Total cholesterol rises 10 to 14% during the menopause transition. LDL cholesterol, the type most strongly linked to plaque buildup, increases by 10 to 20 mg/dL. Calcium deposits in the coronary arteries, a direct marker of atherosclerosis, are 2.37 times more likely to appear after menopause. The walls of the carotid arteries thicken at an accelerated rate during late perimenopause, a sign of early arterial disease. These are not gradual aging effects. They cluster around the hormonal transition and represent a distinct period of vascular vulnerability.
Pregnancy Complications as Warning Signs
Certain pregnancy complications are now recognized as independent risk factors for heart disease later in life. Preeclampsia, the condition marked by dangerously high blood pressure during pregnancy, roughly doubles the risk of coronary artery disease, doubles the risk of dying from cardiovascular causes, and quadruples the risk of heart failure in the decades that follow. The risk is highest for women who had preeclampsia in more than one pregnancy.
Gestational diabetes carries a similar, though somewhat smaller, signal. Women with a history of gestational diabetes face about twice the odds of developing cardiovascular disease compared to women whose pregnancies were uncomplicated. The link is partly explained by the dramatically higher risk of developing type 2 diabetes afterward (up to 10 times higher), which is itself a major driver of heart disease. But even accounting for that, the pregnancy complication appears to mark women whose cardiovascular systems are more vulnerable.
These complications don’t cause heart attacks directly.
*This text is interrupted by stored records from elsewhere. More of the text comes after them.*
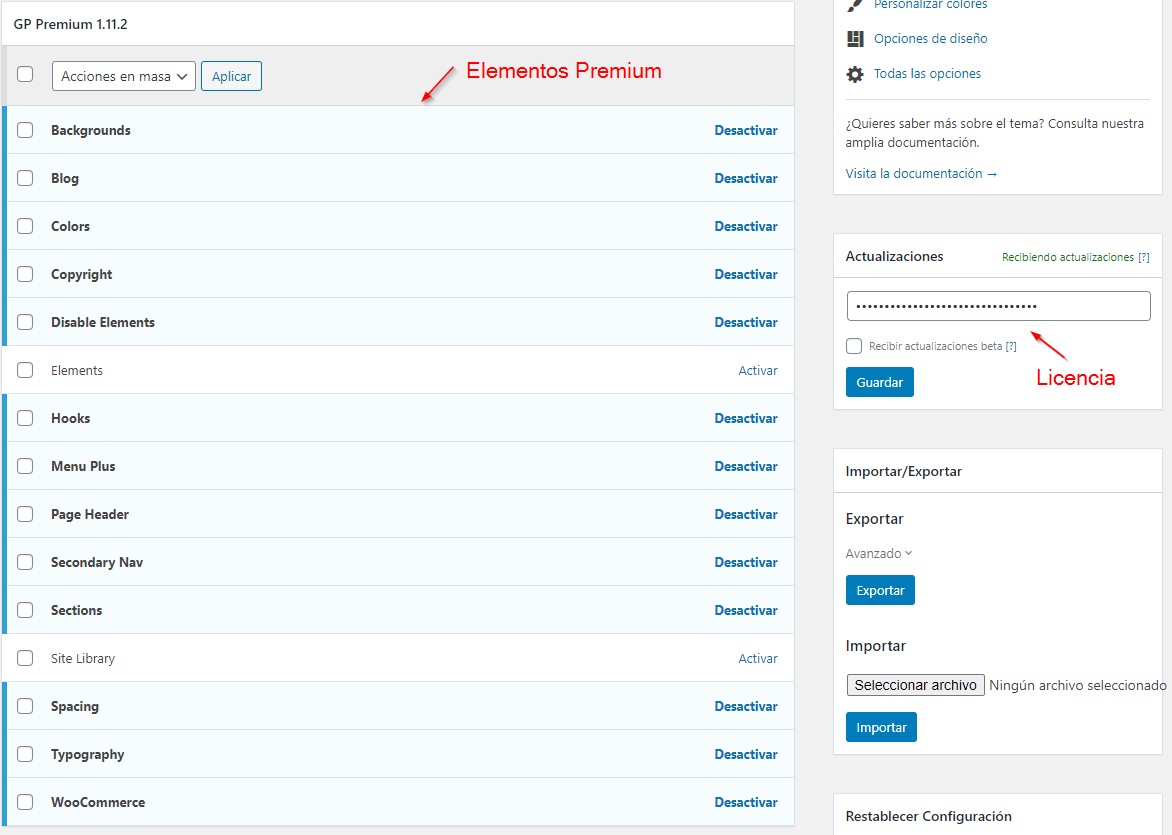Click Seleccionar archivo to choose a file
This screenshot has width=1172, height=835.
pyautogui.click(x=914, y=685)
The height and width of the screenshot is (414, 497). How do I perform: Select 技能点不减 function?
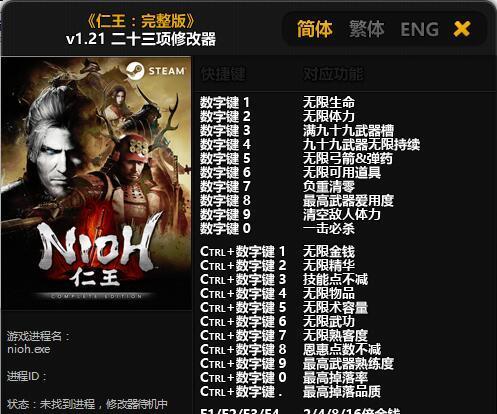pos(335,280)
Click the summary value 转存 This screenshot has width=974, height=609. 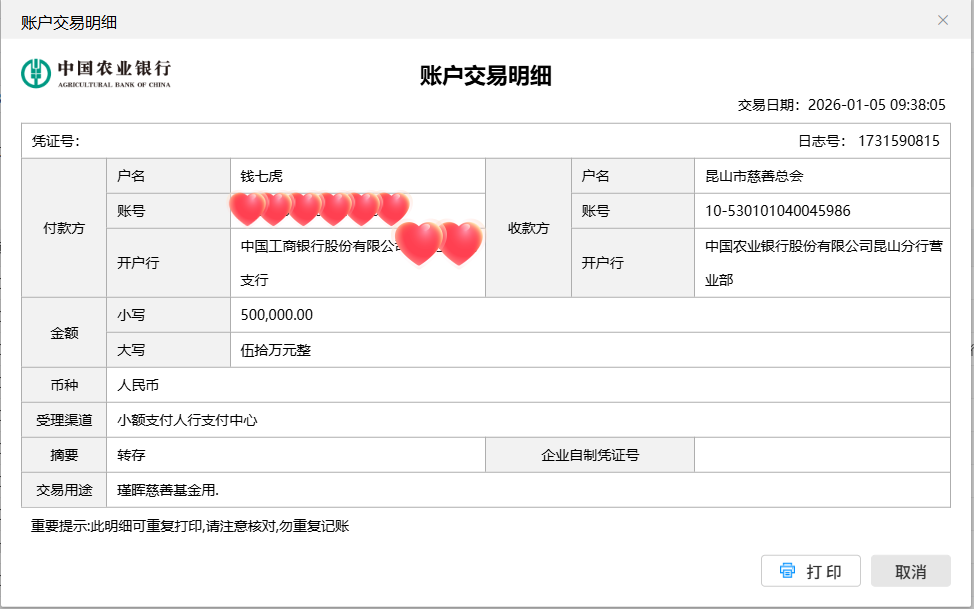(131, 455)
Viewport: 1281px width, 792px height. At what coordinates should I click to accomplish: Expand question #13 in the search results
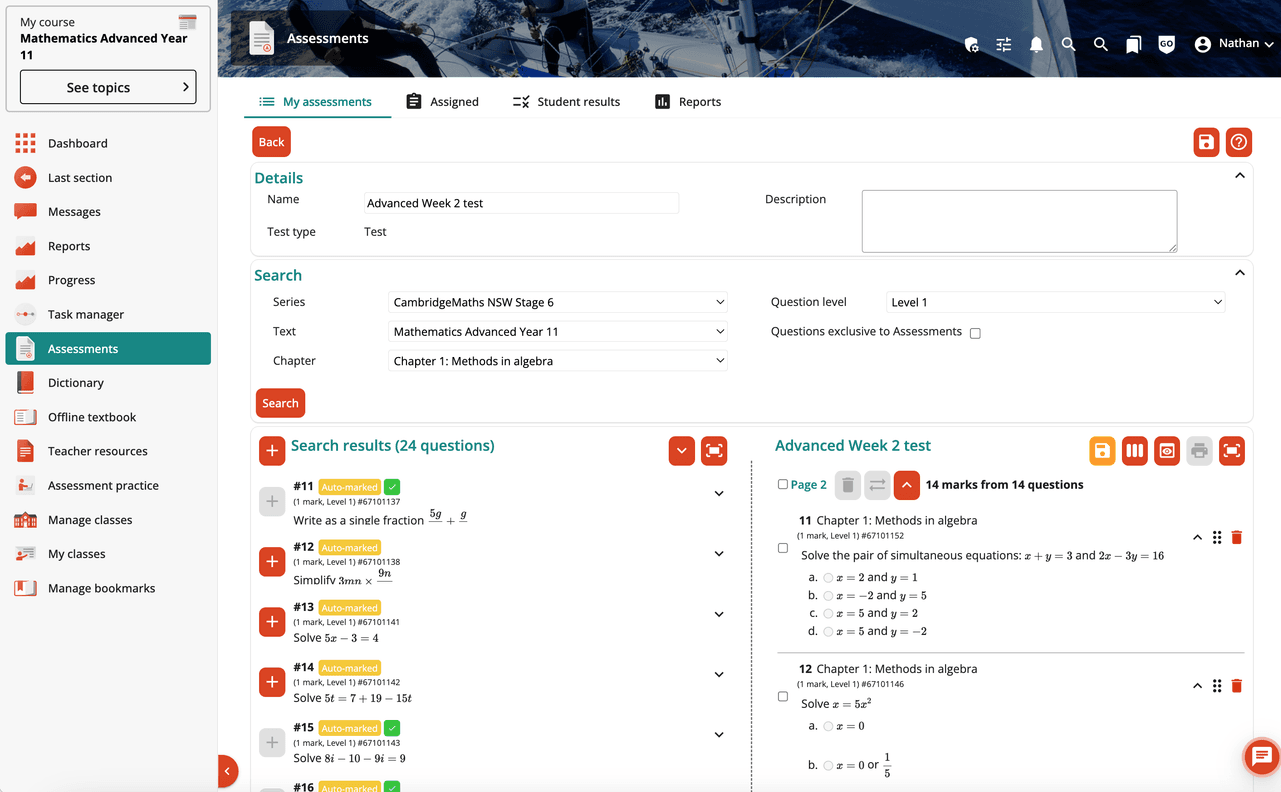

They reveal an underlying susceptibility in the blood vessels and metabolic system that, without monitoring, can go unaddressed for decades until a cardiac event occurs.
Autoimmune and Inflammatory Conditions
Chronic inflammatory diseases hit women disproportionately and carry serious cardiovascular consequences. Lupus, which affects women about nine times more often than men, increases the risk of heart attack, heart failure, and stroke by two to three times compared to the general population. In premenopausal women with lupus, the risk of heart attack is 50 times higher than in healthy women of the same age. The persistent inflammation damages blood vessel walls, accelerates plaque formation, and promotes clotting.
Rheumatoid arthritis is significant enough that it’s included as a standalone risk factor in cardiovascular risk calculators used in clinical practice. Endometriosis, which affects roughly one in ten women of reproductive age, has also been linked to a 23% higher risk of cardiovascular disease. The chronic inflammation and hormonal disruption associated with endometriosis appear to take a cumulative toll on vascular health over time.
Traditional Risk Factors Still Matter
The sex-specific causes above are important, but they layer on top of the same risk factors that drive heart disease in everyone. High blood pressure (with a treatment target below 130/80 for all adults), elevated LDL cholesterol, smoking, diabetes, obesity, and physical inactivity remain the primary drivers of atherosclerosis in women just as they are in men. Diabetes and smoking, in particular, appear to carry a proportionally greater heart attack risk in women than in men.
What makes heart attacks in women harder to predict and prevent is that these standard risk factors coexist with mechanisms like microvascular disease, plaque erosion, and SCAD that don’t follow the usual pattern. A woman can have a heart attack with arteries that look normal on a standard test, or she can develop dangerous plaque buildup silently accelerated by menopause, lupus, or a history of preeclampsia. The causes are broader and more varied than the traditional model accounts for, which is why awareness of these less obvious pathways is critical.